**WORK REQUIRED:** Restate the entries below word for word, omitting nothing.

Saved data entries

══════════

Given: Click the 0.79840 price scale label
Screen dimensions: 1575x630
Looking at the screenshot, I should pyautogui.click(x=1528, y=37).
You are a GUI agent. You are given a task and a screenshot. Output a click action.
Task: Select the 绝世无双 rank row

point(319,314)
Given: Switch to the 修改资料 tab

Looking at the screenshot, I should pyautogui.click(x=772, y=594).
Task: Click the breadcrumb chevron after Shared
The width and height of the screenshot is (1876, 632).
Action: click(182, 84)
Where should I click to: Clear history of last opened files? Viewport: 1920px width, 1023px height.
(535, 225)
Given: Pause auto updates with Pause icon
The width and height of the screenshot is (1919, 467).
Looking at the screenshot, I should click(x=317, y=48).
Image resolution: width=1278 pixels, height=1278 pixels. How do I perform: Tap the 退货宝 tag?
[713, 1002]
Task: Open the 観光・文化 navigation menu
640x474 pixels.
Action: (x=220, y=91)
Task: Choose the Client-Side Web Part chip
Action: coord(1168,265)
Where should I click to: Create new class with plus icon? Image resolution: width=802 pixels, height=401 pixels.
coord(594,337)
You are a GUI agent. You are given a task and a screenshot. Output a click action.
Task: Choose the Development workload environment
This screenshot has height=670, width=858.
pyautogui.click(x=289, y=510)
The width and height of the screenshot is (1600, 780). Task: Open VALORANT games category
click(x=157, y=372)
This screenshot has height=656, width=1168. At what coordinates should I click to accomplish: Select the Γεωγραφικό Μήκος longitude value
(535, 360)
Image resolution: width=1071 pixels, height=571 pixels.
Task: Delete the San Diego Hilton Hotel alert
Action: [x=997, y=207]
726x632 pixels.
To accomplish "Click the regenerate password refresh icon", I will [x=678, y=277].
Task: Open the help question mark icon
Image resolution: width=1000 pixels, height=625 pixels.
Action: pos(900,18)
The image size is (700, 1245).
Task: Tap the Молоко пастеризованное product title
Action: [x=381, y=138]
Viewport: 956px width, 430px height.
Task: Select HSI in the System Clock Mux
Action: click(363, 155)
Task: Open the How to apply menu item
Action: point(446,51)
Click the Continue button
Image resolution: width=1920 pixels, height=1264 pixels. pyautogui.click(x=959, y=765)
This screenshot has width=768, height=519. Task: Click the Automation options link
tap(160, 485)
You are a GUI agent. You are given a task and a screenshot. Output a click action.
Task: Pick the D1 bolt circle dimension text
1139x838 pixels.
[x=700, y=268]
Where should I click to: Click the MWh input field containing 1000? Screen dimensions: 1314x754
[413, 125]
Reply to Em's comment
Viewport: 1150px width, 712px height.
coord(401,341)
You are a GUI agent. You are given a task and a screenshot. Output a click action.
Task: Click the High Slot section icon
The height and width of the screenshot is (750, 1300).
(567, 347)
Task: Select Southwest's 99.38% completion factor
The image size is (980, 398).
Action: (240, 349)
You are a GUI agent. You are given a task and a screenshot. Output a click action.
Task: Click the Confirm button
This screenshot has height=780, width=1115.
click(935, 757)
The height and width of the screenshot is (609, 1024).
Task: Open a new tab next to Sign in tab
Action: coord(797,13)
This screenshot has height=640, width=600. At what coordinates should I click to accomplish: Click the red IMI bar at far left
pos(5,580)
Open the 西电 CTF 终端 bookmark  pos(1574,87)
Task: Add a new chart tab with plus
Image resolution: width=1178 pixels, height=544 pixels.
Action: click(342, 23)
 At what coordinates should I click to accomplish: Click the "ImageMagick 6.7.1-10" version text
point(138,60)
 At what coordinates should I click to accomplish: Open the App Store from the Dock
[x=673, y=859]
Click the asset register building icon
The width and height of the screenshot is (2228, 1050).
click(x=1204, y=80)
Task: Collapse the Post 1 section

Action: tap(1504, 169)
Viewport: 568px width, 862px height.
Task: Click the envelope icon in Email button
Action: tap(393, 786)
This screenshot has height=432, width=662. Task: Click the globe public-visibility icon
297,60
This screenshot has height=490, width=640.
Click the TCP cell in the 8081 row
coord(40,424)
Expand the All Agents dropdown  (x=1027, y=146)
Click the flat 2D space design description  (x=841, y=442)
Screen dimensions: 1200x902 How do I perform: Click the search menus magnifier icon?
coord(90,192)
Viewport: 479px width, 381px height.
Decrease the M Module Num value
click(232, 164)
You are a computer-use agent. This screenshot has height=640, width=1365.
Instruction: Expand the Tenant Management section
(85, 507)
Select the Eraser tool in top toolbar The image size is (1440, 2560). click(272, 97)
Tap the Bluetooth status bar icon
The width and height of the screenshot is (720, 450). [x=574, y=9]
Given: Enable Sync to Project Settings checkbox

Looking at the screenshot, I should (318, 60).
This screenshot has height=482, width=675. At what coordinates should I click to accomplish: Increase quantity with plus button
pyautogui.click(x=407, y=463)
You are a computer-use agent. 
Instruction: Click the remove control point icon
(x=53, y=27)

══════════

**RESPONSE AREA:**
Given: Click the 0.79840 price scale label
Screen dimensions: 1575x630
Looking at the screenshot, I should pyautogui.click(x=1528, y=37).
You are a GUI agent. You are given a task and a screenshot. Output a click action.
Task: Select the 绝世无双 rank row

point(319,314)
Given: Switch to the 修改资料 tab

Looking at the screenshot, I should pyautogui.click(x=772, y=594).
Task: Click the breadcrumb chevron after Shared
The width and height of the screenshot is (1876, 632).
Action: click(182, 84)
Where should I click to: Clear history of last opened files? Viewport: 1920px width, 1023px height.
(535, 225)
Given: Pause auto updates with Pause icon
The width and height of the screenshot is (1919, 467).
Looking at the screenshot, I should click(x=317, y=48).
Image resolution: width=1278 pixels, height=1278 pixels. How do I perform: Tap the 退货宝 tag?
[713, 1002]
Task: Open the 観光・文化 navigation menu
640x474 pixels.
Action: (x=220, y=91)
Task: Choose the Client-Side Web Part chip
Action: coord(1168,265)
Where should I click to: Create new class with plus icon? Image resolution: width=802 pixels, height=401 pixels.
coord(594,337)
You are a GUI agent. You are given a task and a screenshot. Output a click action.
Task: Choose the Development workload environment
This screenshot has height=670, width=858.
pyautogui.click(x=289, y=510)
The width and height of the screenshot is (1600, 780). Task: Open VALORANT games category
click(x=157, y=372)
This screenshot has height=656, width=1168. At what coordinates should I click to accomplish: Select the Γεωγραφικό Μήκος longitude value
(535, 360)
Image resolution: width=1071 pixels, height=571 pixels.
Task: Delete the San Diego Hilton Hotel alert
Action: [x=997, y=207]
726x632 pixels.
To accomplish "Click the regenerate password refresh icon", I will [x=678, y=277].
Task: Open the help question mark icon
Image resolution: width=1000 pixels, height=625 pixels.
Action: pos(900,18)
The image size is (700, 1245).
Task: Tap the Молоко пастеризованное product title
Action: [x=381, y=138]
Viewport: 956px width, 430px height.
Task: Select HSI in the System Clock Mux
Action: click(363, 155)
Task: Open the How to apply menu item
Action: point(446,51)
Click the Continue button
Image resolution: width=1920 pixels, height=1264 pixels. pyautogui.click(x=959, y=765)
This screenshot has width=768, height=519. Task: Click the Automation options link
tap(160, 485)
You are a GUI agent. You are given a task and a screenshot. Output a click action.
Task: Pick the D1 bolt circle dimension text
1139x838 pixels.
[x=700, y=268]
Where should I click to: Click the MWh input field containing 1000? Screen dimensions: 1314x754
[413, 125]
Reply to Em's comment
Viewport: 1150px width, 712px height.
coord(401,341)
You are a GUI agent. You are given a task and a screenshot. Output a click action.
Task: Click the High Slot section icon
The height and width of the screenshot is (750, 1300).
(567, 347)
Task: Select Southwest's 99.38% completion factor
The image size is (980, 398).
Action: (240, 349)
You are a GUI agent. You are given a task and a screenshot. Output a click action.
Task: Click the Confirm button
This screenshot has height=780, width=1115.
click(935, 757)
The height and width of the screenshot is (609, 1024).
Task: Open a new tab next to Sign in tab
Action: coord(797,13)
This screenshot has height=640, width=600. At what coordinates should I click to accomplish: Click the red IMI bar at far left
pos(5,580)
Open the 西电 CTF 终端 bookmark  pos(1574,87)
Task: Add a new chart tab with plus
Image resolution: width=1178 pixels, height=544 pixels.
Action: click(342, 23)
 At what coordinates should I click to accomplish: Click the "ImageMagick 6.7.1-10" version text
point(138,60)
 At what coordinates should I click to accomplish: Open the App Store from the Dock
[x=673, y=859]
Click the asset register building icon
The width and height of the screenshot is (2228, 1050).
click(x=1204, y=80)
Task: Collapse the Post 1 section

Action: tap(1504, 169)
Viewport: 568px width, 862px height.
Task: Click the envelope icon in Email button
Action: tap(393, 786)
This screenshot has height=432, width=662. Task: Click the globe public-visibility icon
297,60
This screenshot has height=490, width=640.
Click the TCP cell in the 8081 row
coord(40,424)
Expand the All Agents dropdown  (x=1027, y=146)
Click the flat 2D space design description  (x=841, y=442)
Screen dimensions: 1200x902 How do I perform: Click the search menus magnifier icon?
coord(90,192)
Viewport: 479px width, 381px height.
Decrease the M Module Num value
click(232, 164)
You are a computer-use agent. This screenshot has height=640, width=1365.
Instruction: Expand the Tenant Management section
(85, 507)
Select the Eraser tool in top toolbar The image size is (1440, 2560). click(272, 97)
Tap the Bluetooth status bar icon
The width and height of the screenshot is (720, 450). [x=574, y=9]
Given: Enable Sync to Project Settings checkbox

Looking at the screenshot, I should (318, 60).
This screenshot has height=482, width=675. At what coordinates should I click to accomplish: Increase quantity with plus button
pyautogui.click(x=407, y=463)
You are a computer-use agent. 
Instruction: Click the remove control point icon
(x=53, y=27)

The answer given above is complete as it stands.